The death this week of Alexander Solzhenitsyn eliminates one more among the few really significant personalities who, along with Reagan, Thatcher, Pope John Paul II, and Lech Walesa, converged on the world stage at a crucial point in time to finally defeat Soviet totalitarianism. His emergence as a Russian dissident and novelist in the early 1960s provided transparency and moral condemnation to the horrors of the Stalinist regime during a period when there remained considerable sympathy for the communist model among fellow traveling leftists in the intellectual class in Europe and the U. S. Some of his most outspoken criticism, however, was of the crisis of moral courage in the West, and he continued to deliver a message of warning to the West of the need to arrest its decline into political weakness and cultural decadence.
Never was this message more eloquent or forceful than in his commencement speech at Harvard in June 1978, entitled “A World Split Apart”. This is a classic analysis of what he calls the decline of civil courage in the West brought about by the primacy of materialism and consumerism, destructive and irresponsible freedom, and the dominance of a humanism which has elevated personal autonomy to the exclusion of our moral heritage.

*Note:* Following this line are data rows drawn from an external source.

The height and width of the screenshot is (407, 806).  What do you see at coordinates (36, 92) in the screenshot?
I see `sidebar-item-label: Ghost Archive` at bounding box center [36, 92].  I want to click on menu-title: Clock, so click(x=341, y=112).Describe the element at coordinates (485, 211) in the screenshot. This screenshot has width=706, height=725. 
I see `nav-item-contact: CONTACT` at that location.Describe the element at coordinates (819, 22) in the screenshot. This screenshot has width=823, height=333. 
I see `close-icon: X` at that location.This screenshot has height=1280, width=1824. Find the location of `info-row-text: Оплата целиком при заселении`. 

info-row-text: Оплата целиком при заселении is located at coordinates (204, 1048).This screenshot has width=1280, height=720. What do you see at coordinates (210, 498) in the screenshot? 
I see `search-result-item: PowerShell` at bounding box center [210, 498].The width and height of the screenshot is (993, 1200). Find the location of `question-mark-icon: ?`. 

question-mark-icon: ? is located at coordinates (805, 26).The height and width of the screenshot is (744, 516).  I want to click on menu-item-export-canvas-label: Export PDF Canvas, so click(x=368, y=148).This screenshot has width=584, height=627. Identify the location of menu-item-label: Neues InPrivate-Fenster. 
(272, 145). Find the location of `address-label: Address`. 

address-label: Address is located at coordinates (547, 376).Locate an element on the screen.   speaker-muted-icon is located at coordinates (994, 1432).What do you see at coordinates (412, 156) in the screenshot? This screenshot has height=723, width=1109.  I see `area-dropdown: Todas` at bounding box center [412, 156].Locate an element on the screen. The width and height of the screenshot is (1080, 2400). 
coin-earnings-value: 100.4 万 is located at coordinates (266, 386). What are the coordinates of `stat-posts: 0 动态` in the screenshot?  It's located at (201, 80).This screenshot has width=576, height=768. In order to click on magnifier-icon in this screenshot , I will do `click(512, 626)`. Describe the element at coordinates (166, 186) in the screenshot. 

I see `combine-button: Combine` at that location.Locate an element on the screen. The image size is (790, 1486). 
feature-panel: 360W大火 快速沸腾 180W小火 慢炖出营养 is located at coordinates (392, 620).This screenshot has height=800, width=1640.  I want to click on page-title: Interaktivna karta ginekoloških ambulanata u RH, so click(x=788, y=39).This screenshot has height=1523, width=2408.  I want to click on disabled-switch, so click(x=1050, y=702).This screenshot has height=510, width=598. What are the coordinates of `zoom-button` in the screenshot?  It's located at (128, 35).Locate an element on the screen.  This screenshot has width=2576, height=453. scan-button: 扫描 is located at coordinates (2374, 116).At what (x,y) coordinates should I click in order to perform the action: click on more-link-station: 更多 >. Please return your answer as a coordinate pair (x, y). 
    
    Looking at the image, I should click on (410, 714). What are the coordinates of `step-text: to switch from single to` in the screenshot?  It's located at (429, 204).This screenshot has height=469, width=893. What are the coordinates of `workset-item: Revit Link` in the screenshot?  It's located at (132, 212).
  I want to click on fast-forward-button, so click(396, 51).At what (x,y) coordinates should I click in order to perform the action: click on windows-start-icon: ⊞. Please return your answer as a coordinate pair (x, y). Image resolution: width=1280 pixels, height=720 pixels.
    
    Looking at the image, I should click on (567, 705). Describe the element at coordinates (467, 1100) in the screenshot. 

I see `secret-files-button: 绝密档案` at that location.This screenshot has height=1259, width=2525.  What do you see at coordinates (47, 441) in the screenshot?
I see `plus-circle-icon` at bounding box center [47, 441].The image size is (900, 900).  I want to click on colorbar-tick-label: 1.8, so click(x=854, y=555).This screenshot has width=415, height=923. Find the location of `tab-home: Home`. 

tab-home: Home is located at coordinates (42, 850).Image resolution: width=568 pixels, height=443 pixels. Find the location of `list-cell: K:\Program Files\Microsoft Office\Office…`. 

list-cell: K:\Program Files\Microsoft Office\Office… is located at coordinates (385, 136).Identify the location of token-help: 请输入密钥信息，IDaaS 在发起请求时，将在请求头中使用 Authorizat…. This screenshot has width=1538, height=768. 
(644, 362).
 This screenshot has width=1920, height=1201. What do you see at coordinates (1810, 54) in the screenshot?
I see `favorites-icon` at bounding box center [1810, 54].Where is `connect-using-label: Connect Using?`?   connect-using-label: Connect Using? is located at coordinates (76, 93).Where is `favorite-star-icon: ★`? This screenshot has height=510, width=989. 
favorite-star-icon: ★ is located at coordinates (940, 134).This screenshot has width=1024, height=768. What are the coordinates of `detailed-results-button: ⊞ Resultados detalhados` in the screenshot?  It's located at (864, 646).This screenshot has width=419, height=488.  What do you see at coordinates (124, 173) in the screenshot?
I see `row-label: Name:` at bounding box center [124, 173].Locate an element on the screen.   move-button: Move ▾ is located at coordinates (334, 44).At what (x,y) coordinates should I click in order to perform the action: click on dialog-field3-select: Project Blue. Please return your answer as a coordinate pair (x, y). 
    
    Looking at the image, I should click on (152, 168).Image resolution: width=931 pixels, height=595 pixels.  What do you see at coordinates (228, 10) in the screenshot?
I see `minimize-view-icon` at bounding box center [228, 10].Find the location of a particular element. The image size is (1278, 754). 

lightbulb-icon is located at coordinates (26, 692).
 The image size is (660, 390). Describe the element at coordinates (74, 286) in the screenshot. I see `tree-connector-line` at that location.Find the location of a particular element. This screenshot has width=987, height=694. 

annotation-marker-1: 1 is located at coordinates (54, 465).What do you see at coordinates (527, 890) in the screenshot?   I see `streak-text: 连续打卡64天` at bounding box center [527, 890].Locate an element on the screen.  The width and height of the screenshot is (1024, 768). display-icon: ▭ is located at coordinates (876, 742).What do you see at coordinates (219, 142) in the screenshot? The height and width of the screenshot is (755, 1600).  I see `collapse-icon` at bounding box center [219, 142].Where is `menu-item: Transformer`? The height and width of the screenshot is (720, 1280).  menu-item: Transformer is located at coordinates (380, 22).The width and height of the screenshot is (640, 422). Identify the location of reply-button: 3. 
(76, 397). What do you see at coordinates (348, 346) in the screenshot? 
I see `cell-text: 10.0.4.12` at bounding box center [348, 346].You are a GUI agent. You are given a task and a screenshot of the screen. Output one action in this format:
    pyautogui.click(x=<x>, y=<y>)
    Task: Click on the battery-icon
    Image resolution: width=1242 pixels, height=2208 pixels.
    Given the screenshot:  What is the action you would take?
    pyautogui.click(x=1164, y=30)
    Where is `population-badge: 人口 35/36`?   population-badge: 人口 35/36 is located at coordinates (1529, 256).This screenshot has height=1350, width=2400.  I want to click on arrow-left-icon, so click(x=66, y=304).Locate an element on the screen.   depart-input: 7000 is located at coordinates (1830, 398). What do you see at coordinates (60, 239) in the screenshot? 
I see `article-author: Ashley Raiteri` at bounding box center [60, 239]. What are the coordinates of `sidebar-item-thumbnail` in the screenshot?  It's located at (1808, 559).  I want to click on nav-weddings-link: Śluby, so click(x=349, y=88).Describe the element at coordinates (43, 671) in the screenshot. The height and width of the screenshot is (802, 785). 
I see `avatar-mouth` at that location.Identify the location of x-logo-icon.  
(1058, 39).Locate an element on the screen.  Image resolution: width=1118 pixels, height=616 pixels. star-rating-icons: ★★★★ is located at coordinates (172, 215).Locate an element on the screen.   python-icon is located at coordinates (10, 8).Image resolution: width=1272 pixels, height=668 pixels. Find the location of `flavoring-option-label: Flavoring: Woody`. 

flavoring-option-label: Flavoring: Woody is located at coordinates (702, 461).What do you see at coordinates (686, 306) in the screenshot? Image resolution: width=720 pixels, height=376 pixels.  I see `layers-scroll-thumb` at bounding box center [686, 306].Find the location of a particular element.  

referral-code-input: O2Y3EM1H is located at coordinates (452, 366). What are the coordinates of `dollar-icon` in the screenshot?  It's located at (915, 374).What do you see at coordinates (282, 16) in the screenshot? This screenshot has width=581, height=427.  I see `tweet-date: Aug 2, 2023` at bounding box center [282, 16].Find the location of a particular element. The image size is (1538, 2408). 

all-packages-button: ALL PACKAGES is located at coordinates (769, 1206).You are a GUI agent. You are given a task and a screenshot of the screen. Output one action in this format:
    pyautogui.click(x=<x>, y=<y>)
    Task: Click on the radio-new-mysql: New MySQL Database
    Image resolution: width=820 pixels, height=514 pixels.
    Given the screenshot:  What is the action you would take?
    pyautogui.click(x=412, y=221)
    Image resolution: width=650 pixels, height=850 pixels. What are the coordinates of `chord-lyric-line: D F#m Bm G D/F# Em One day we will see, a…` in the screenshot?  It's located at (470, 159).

It is ironic that he had achieved a popular and official revival of sorts in Russia in recent years with the blessing of President Vladimir Putin, a period during which all indications are that the country is returning to autocratic rule and a tendency toward some of the forms of tyranny that he spent his entire life opposing. In fact, it would have been greatly beneficial to the Russian people and the country if he had been able to lead a “truth commission” to fully investigate, disclose, and enable some semblance of closure on the murderous lies and systematic terror of the Soviet regime. He might have been the only person with the moral authority to have led such a movement.